*EXERCISE DETAILS*: Once you find the line with "Task: Click the bright" in the listing below, please repeat it and every later line exactly, through the last one, without pictures.

[EXTRACTED MATERIAL Boundary: Start]

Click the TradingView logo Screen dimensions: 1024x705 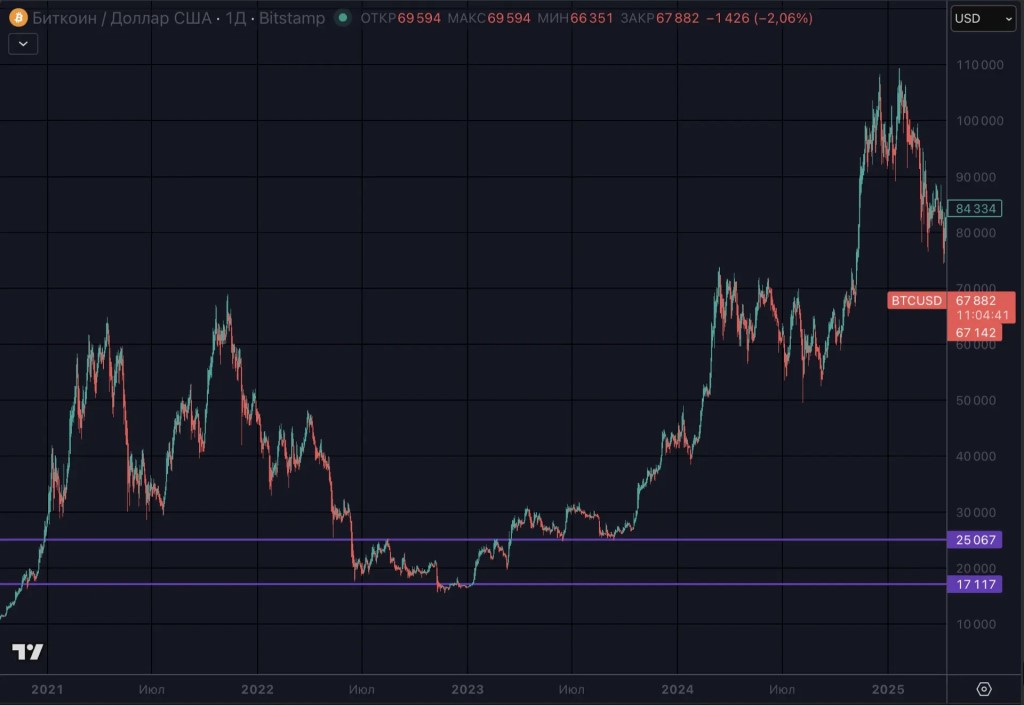28,652
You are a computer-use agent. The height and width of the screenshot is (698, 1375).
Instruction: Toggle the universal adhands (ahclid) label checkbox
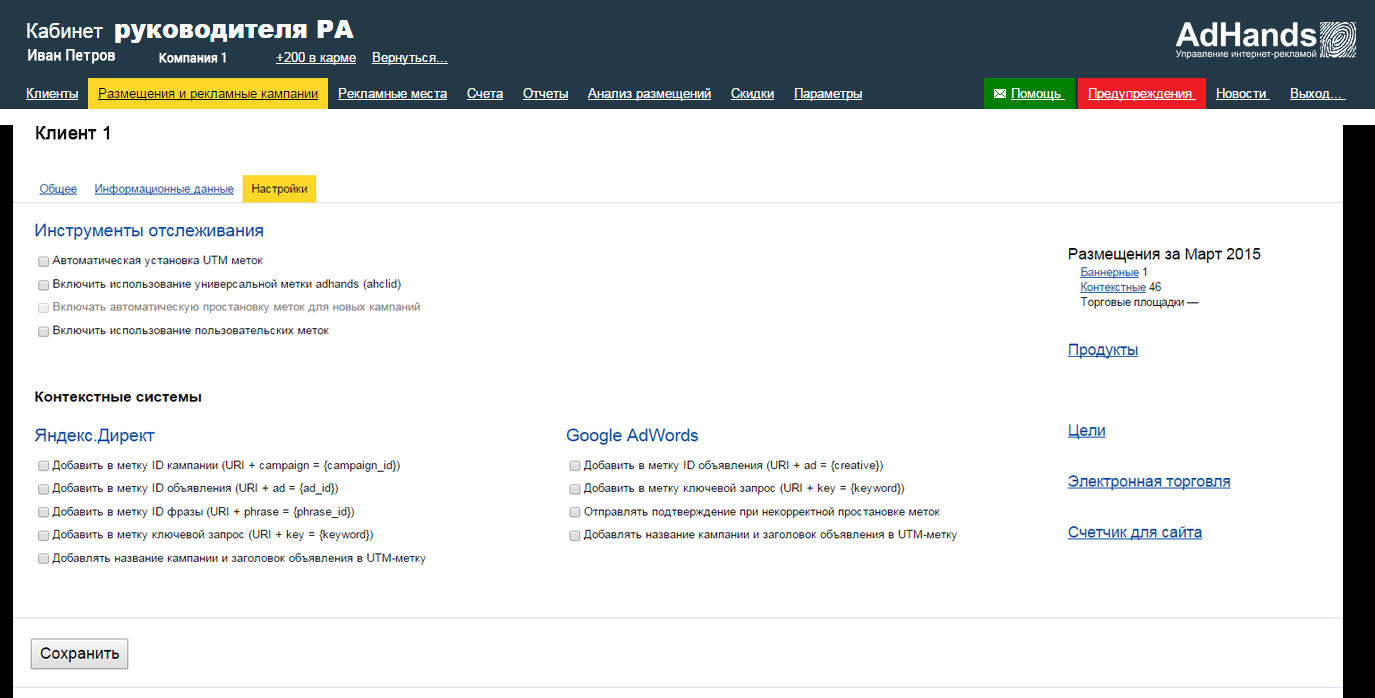click(44, 285)
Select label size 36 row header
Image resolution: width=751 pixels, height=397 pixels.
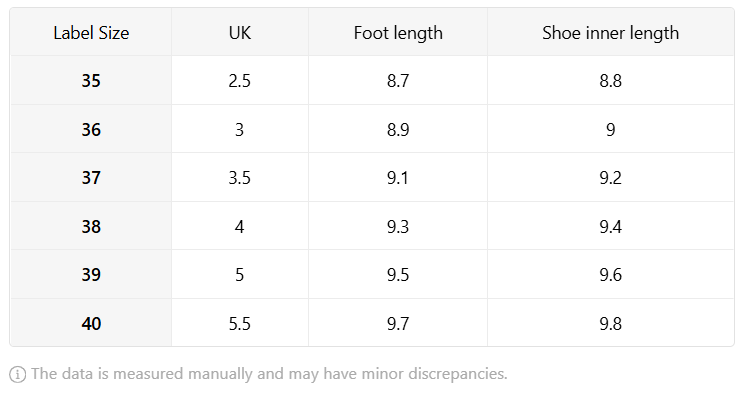(91, 129)
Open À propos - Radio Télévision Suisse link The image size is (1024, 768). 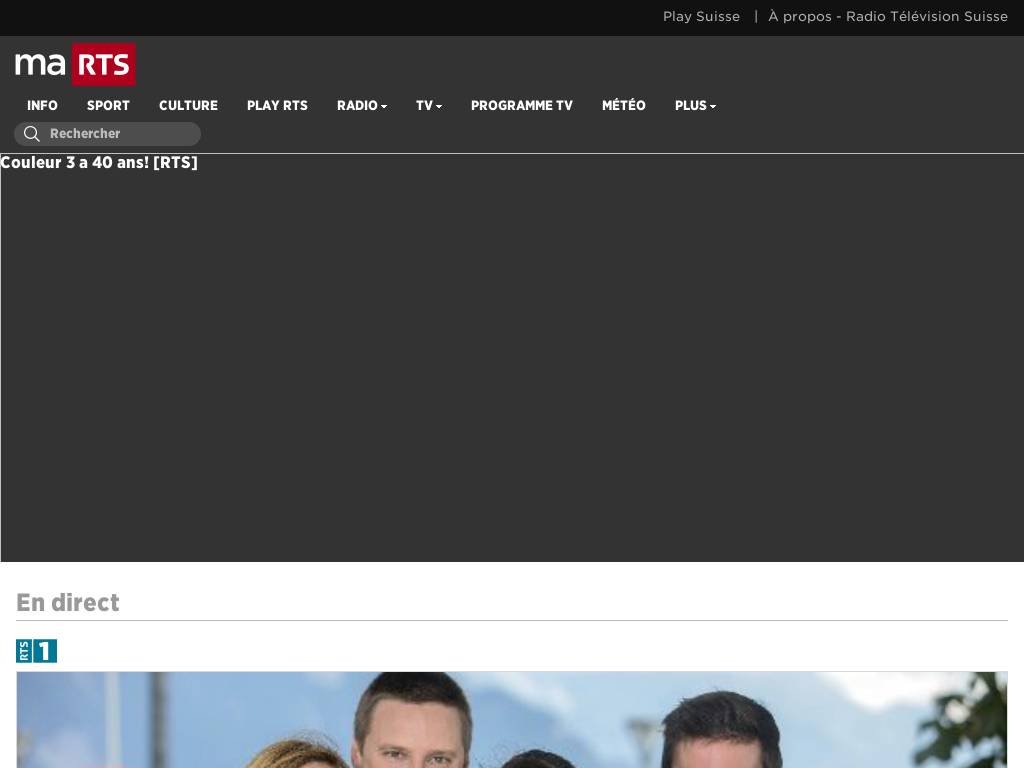pyautogui.click(x=888, y=17)
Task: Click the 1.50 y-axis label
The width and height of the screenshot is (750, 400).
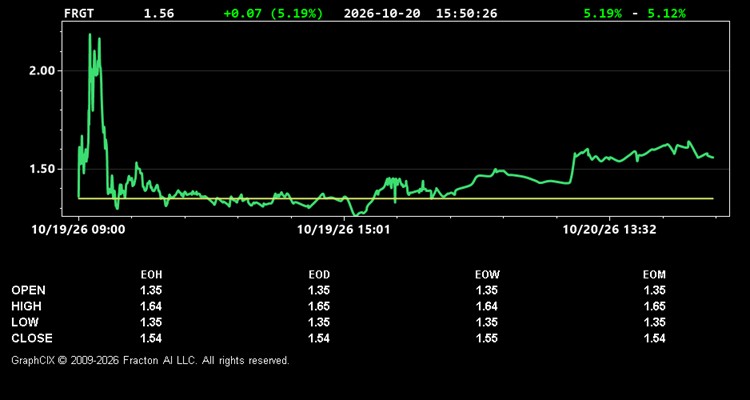Action: pos(40,169)
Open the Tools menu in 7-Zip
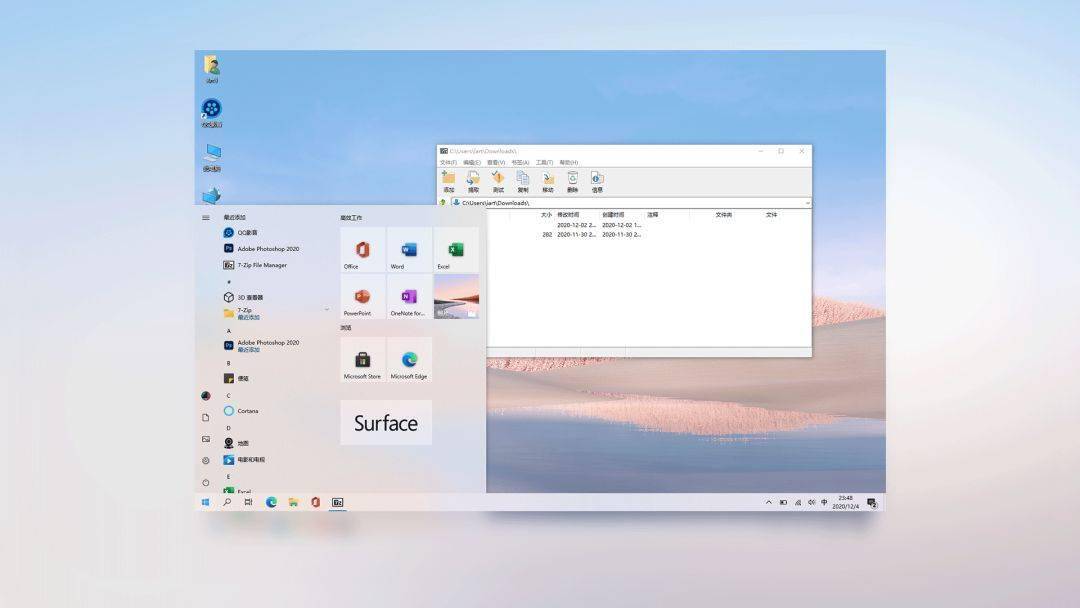 [x=544, y=163]
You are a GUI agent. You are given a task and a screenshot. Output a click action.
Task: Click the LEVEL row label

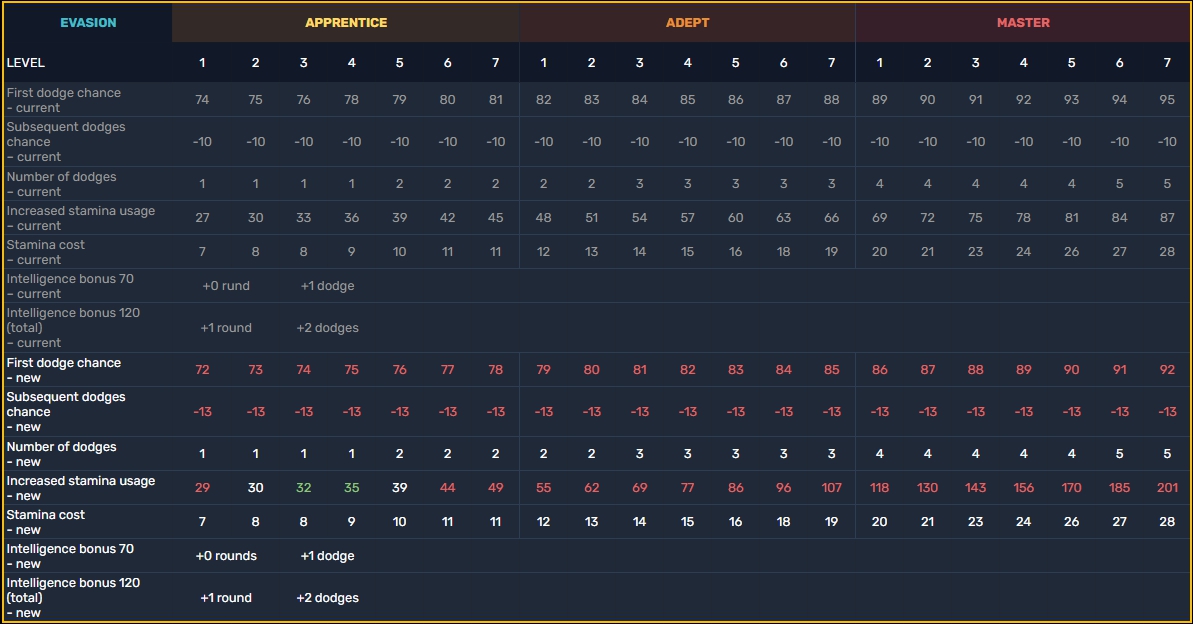26,62
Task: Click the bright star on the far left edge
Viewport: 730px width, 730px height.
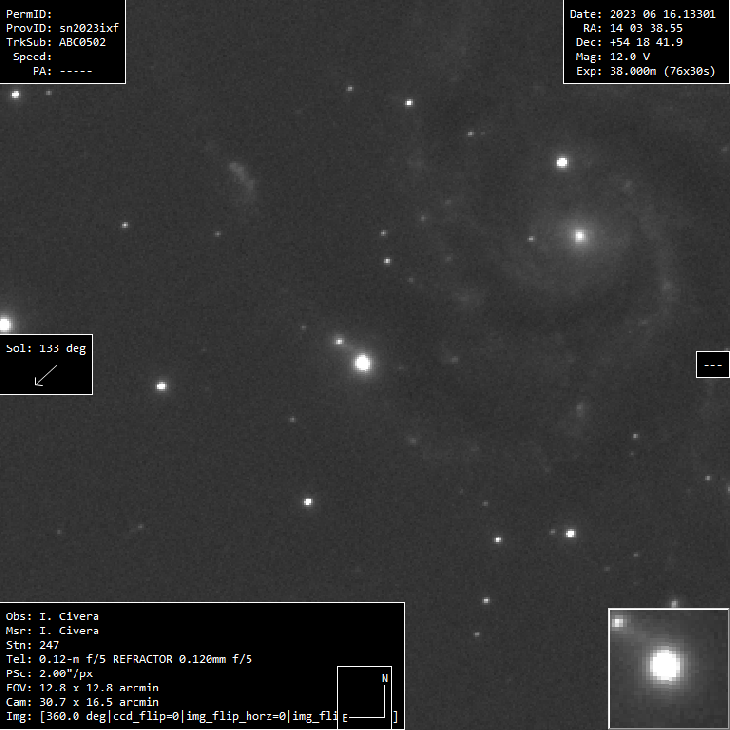Action: point(4,324)
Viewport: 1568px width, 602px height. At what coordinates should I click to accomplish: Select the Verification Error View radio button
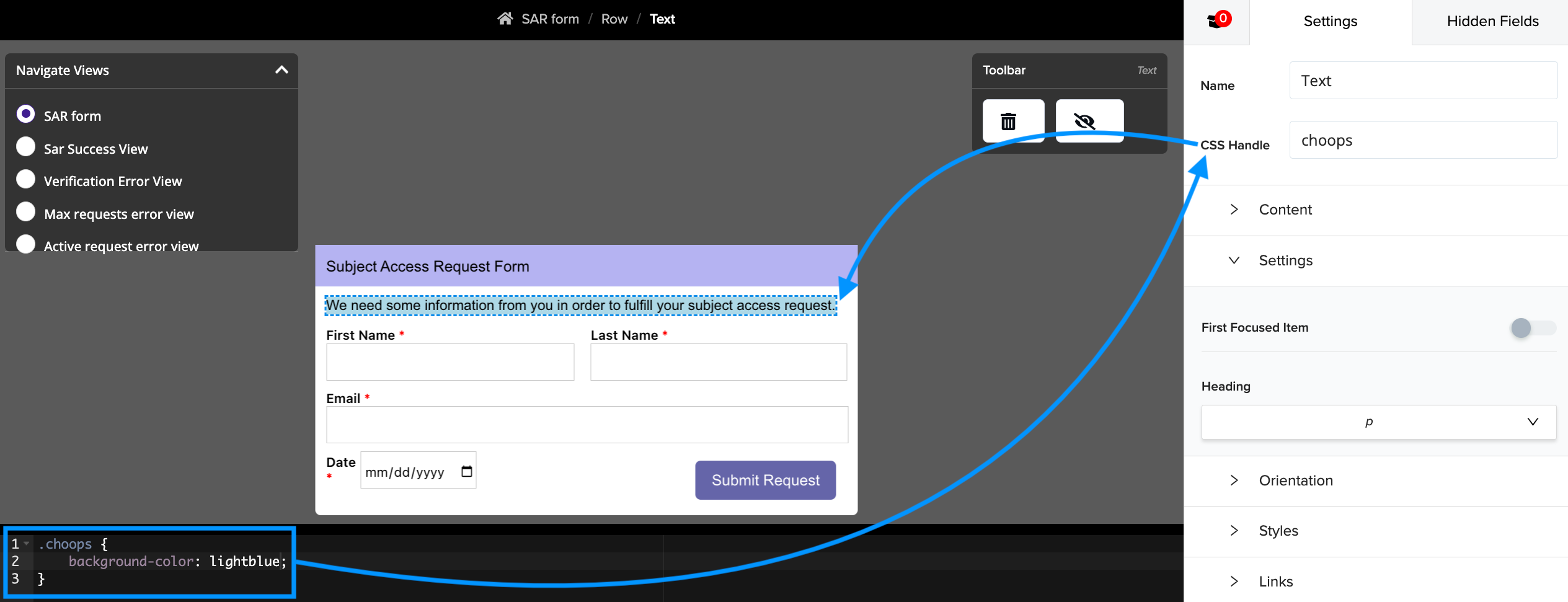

[EXTRACTED MATERIAL Boundary: End]

*TASK RESULT*:
Task: Click the bright star on the far left edge
Viewport: 730px width, 730px height.
Action: point(4,324)
Viewport: 1568px width, 602px height. At what coordinates should I click to accomplish: Select the Verification Error View radio button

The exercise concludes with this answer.